Because significance in ANOVA & regression is tested by F-ratio!
> ANOVA F-ratio looks at whether there is more variation between groups than within (error)
> Regression F-ratio tests whether more variation is explained by model than error: MS(model) / MS(error)
Many (Equal) Effect Sized in Regression
1. Model-as-a-whole = R-squared (coefficient of determination)
2. IV/Predictor Effect = Beta coefficient
a) Raw b coefficient = unstandardised
> Because it is in original scale of variable, there is no standardised cut off (need to understand scale of variable to appreciate big vs. small effect)
b) Beta coefficient = Standardised; b x (SDy/SDx)
> Standardised & unstandardised beta always have same sign (positive or negative gradient) – only differ in value.
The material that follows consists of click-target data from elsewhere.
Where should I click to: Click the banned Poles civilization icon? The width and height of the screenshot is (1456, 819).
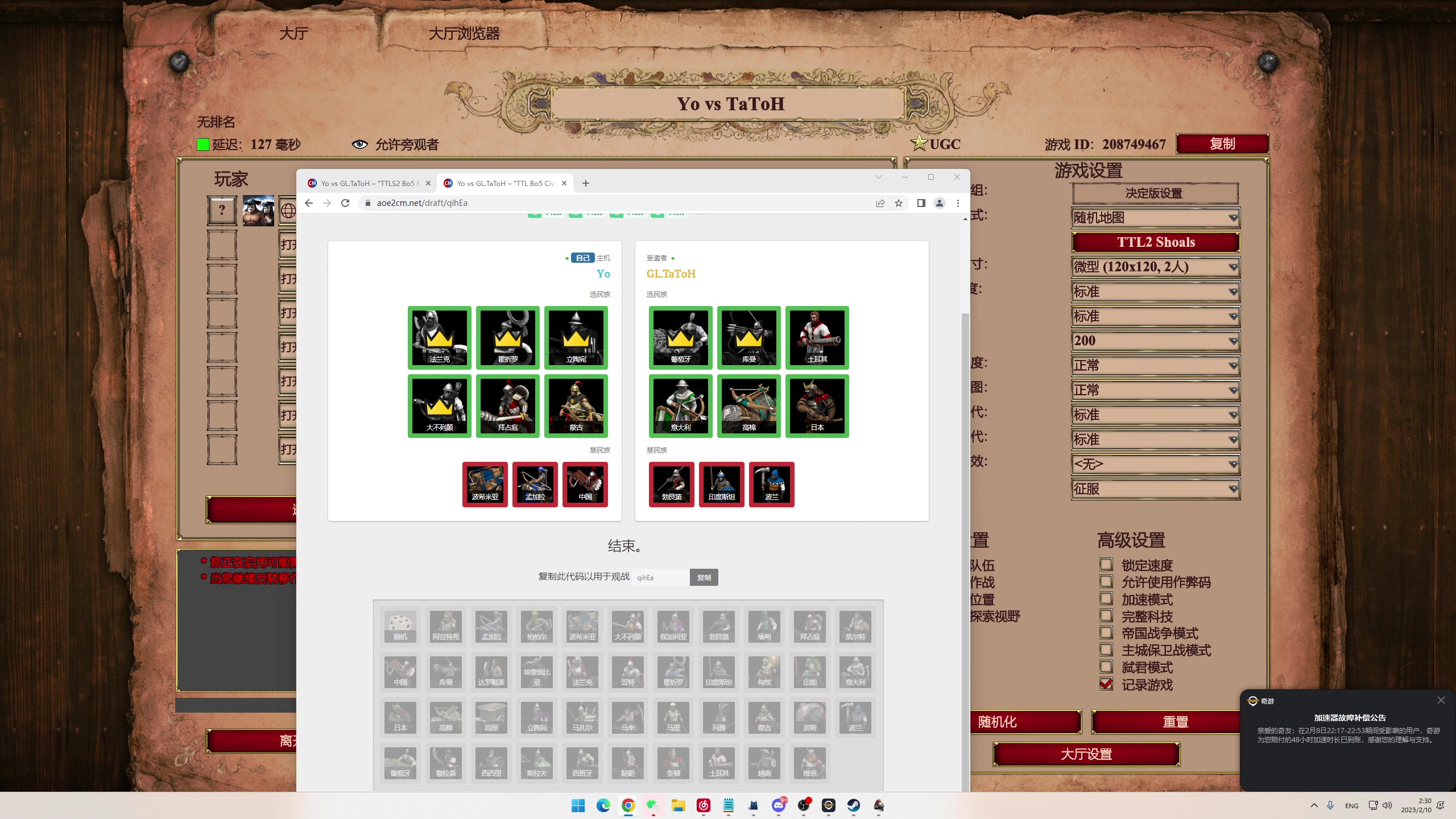point(771,484)
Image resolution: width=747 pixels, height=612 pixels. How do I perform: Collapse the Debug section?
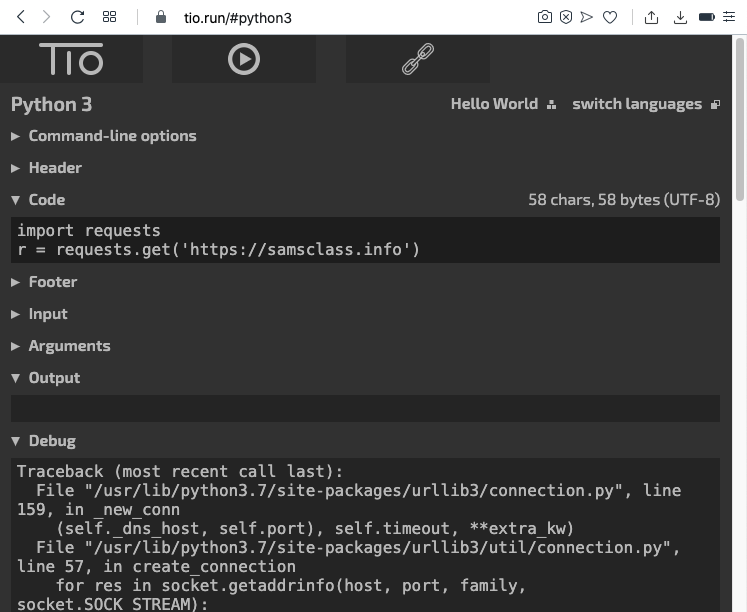tap(52, 441)
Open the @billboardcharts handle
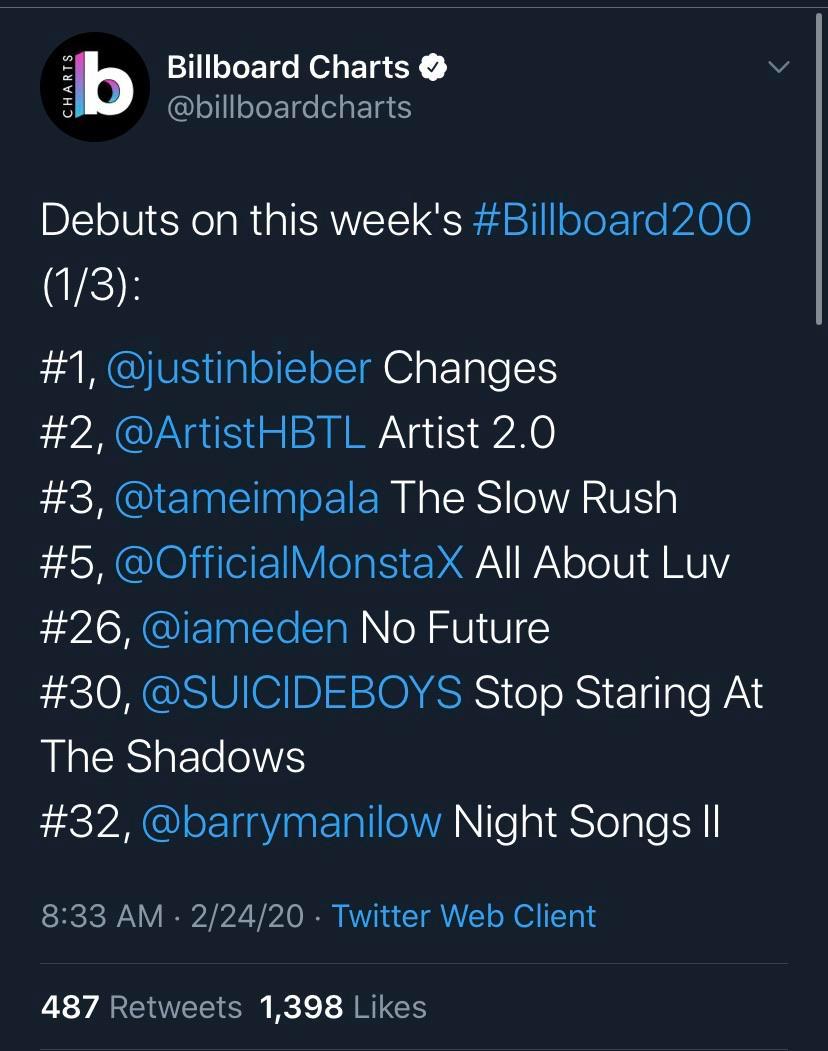The width and height of the screenshot is (828, 1051). click(x=289, y=107)
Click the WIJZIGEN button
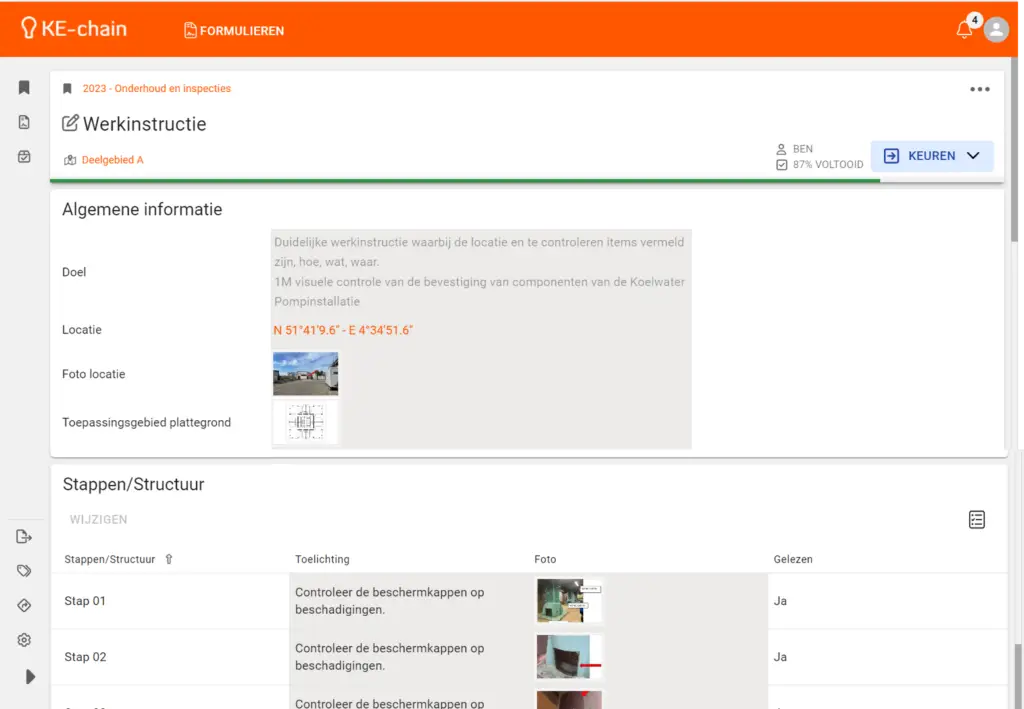 click(x=98, y=520)
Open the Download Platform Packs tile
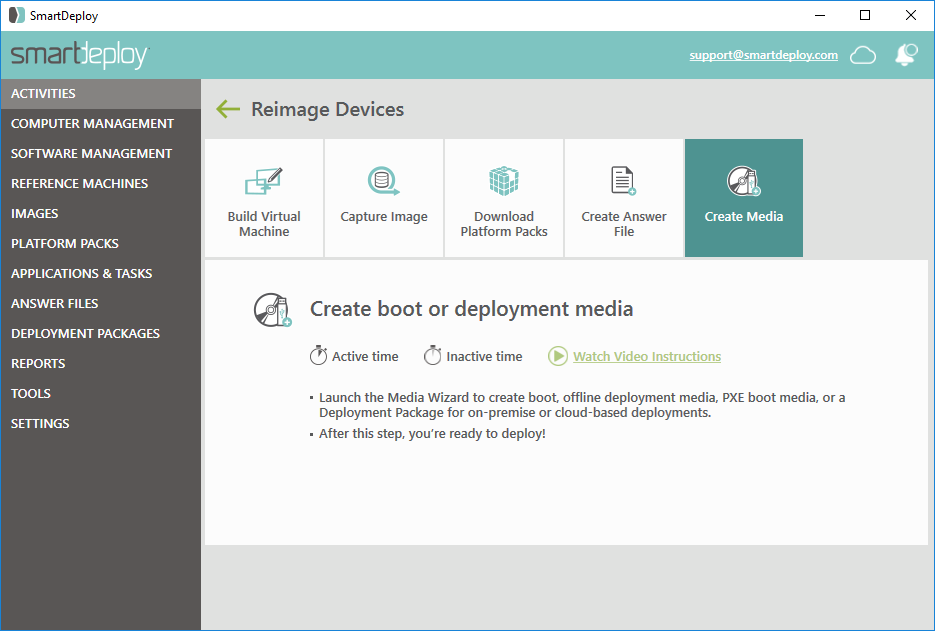Image resolution: width=935 pixels, height=631 pixels. pyautogui.click(x=504, y=198)
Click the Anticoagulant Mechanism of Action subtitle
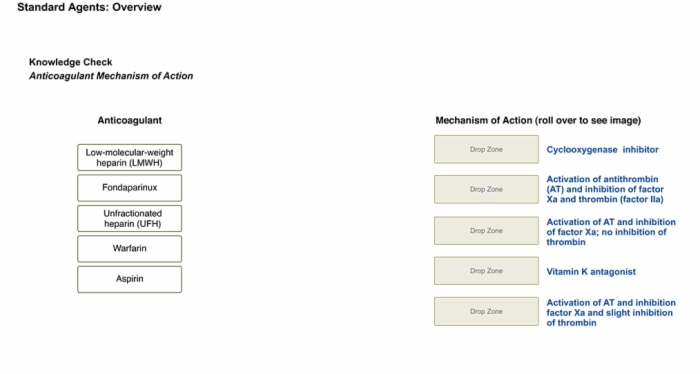700x374 pixels. [111, 76]
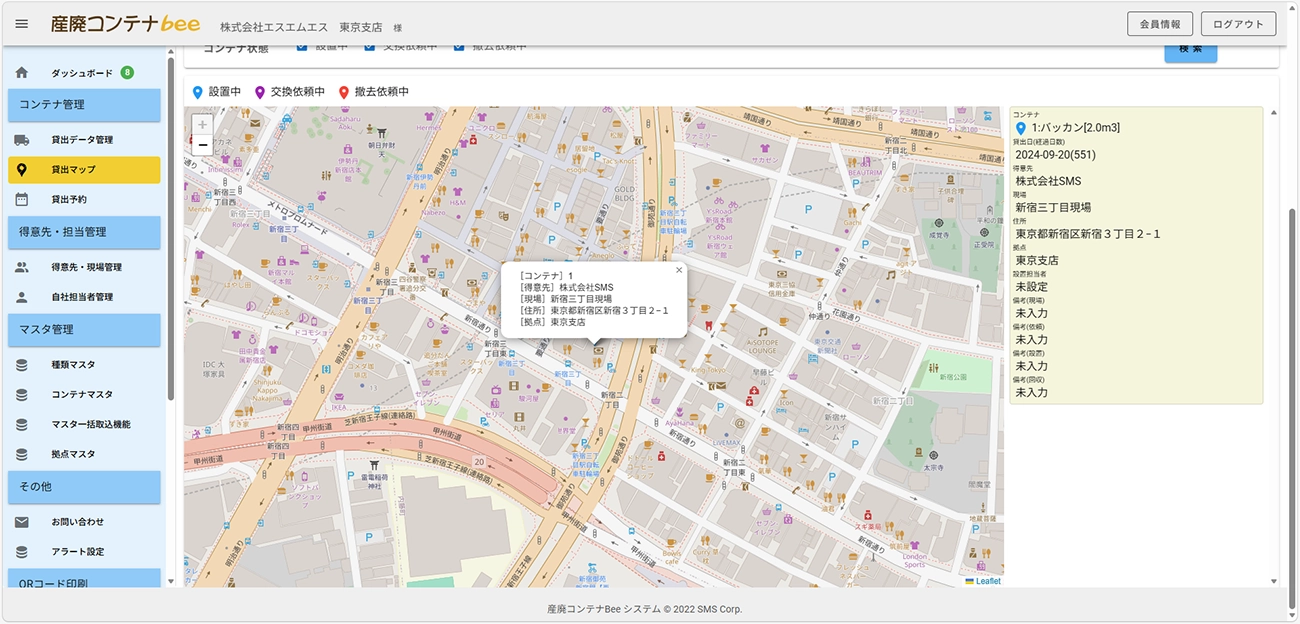The image size is (1300, 624).
Task: Click the 会員情報 button
Action: 1160,24
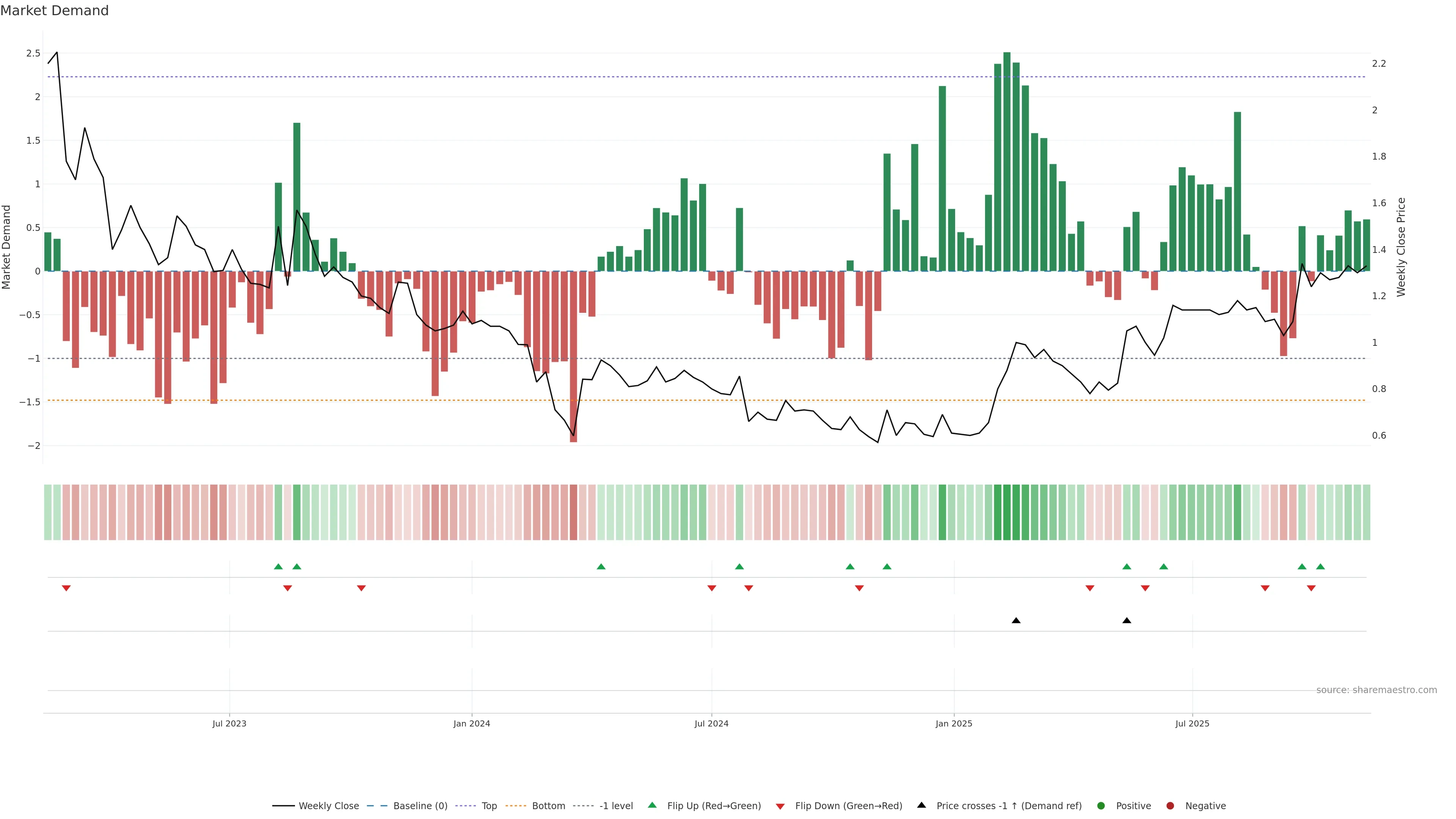Click the source: sharemaestro.com text
This screenshot has width=1456, height=819.
click(x=1376, y=690)
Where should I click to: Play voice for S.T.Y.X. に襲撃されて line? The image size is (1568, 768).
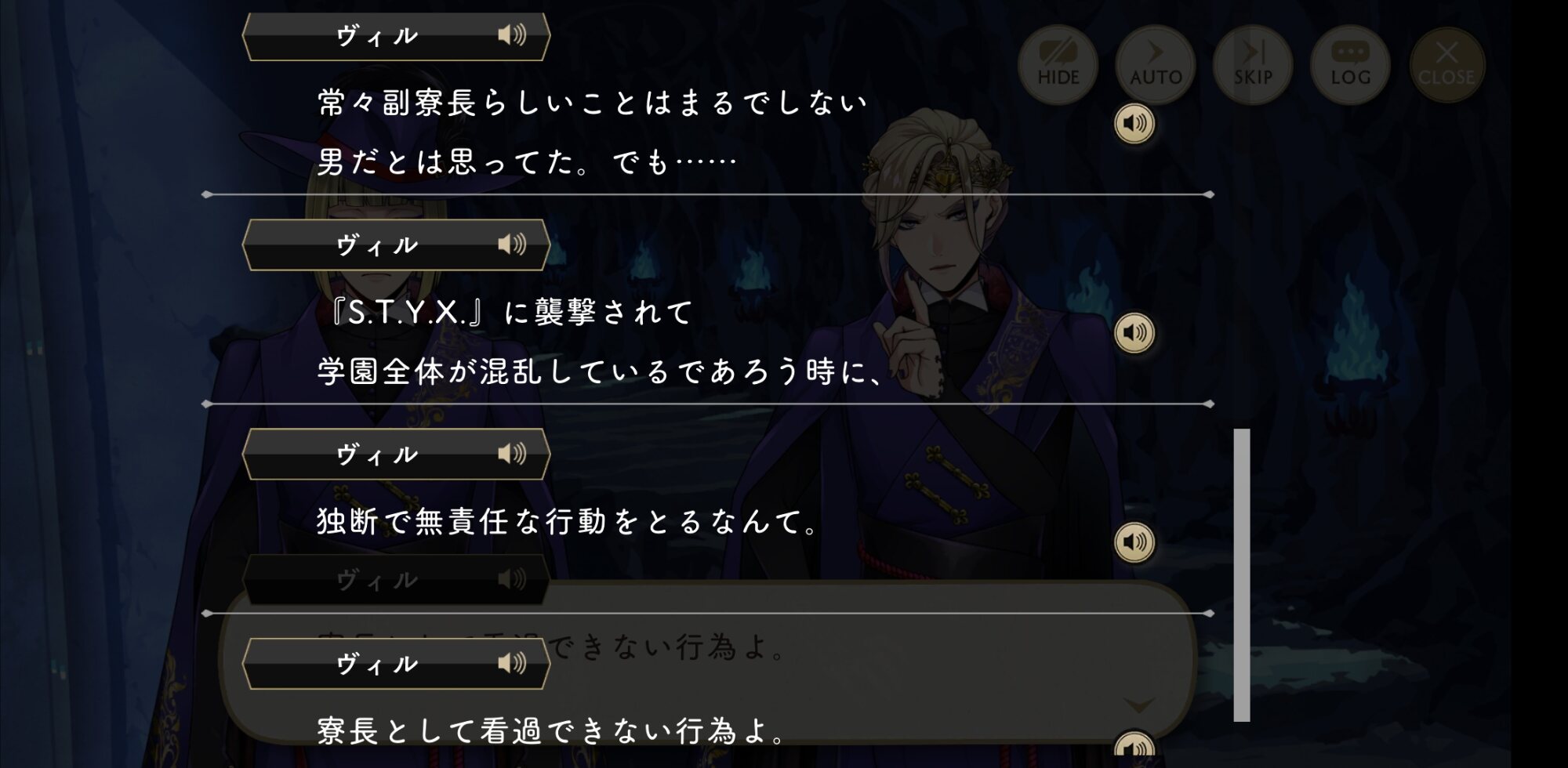click(x=1134, y=333)
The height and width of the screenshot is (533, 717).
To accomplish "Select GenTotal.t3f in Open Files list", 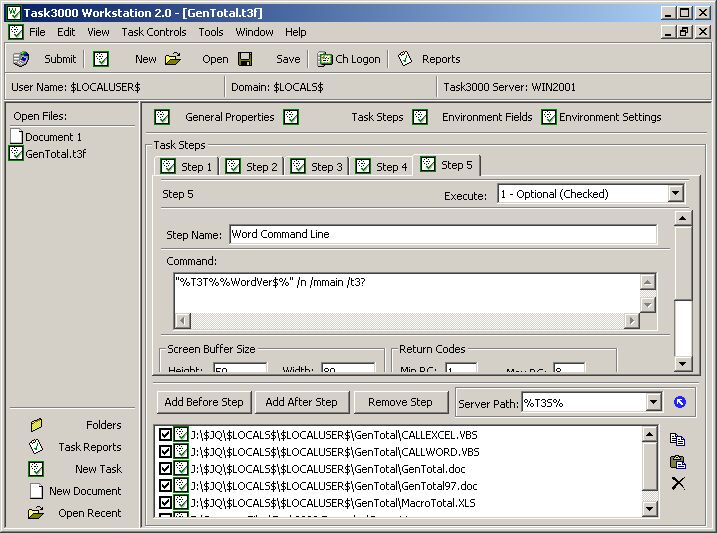I will point(55,154).
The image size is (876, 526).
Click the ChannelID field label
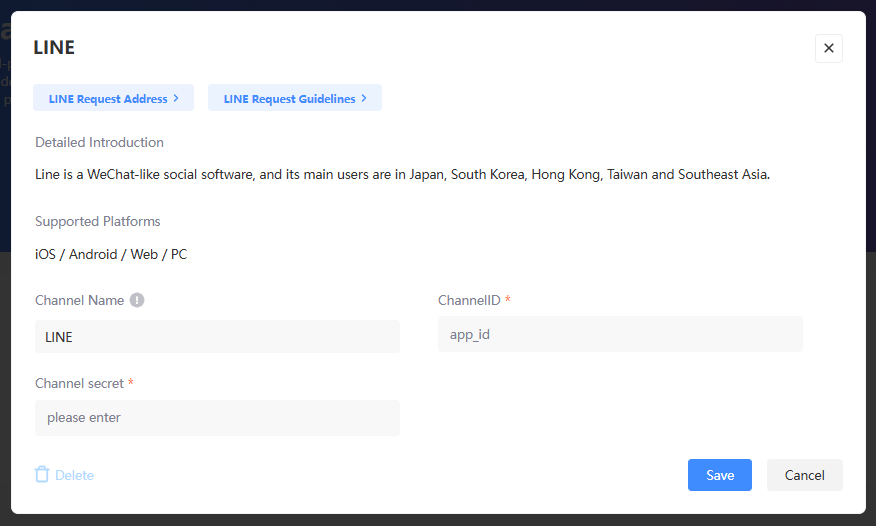[x=469, y=300]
> The standardised beta coefficient = the correlation coefficient
Unstandardised vs. Standardised Coefficients
We need standardised coefficients to compare effect sizes between studies/variables!
> Unstandardised effect sizes are useful if we can appreciate the “natural” scale BUT psychometric measurement tools are not naturally meaningful because one point difference on 1-7 scale is much bigger than 0-100 scale.
> Thus, comparing effect sizes between different studies or variables is impossible!
T-Statistic in Regression
Tests significance of an individual IV AKA predictor
Symbols: T = b / SE(b)
Words: T = Slope / Standard Error of slope
Conceptual Overview
> Is the slope (b) significantly different from 0?
> If yes, then in unstandardised terms, we can see that for every 1-point increase in X, Y increases or decreased by a significant amount!
NOTE Use a coefficients table to calculate components of t-statistic!
NOTE Ignore T-statistic for intercept because it repeats what the t-statistics of the slope tells us!
Null & Alternative Hypotheses in Regression
F-Statistic Hypotheses
Null H0: R(y,y-hat) = 0 (flat line = no gradient!)
Alternate H1: R(y,y-hat) does not equal O
T-Statistic Hypotheses
Null H0: Beta = 0 (flat line = no gradient)
Alternate H1: Beta does not equal O
NOTE Beta is the same as R
How do you calculate the residual from an individual score?
Residual = Observed y - predicted y
How does a dichotomous predictor affect regression?
The t-test becomes functionally identical to an independent-samples t-test!
> The intercept "a" becomes the reference group mean (whichever is coded as level 0) & corresponding t-statistic determines whether it is significantly different from zero.
> Slope "b" would represent the mean difference between groups & corresponding t-value determines whether this is significant.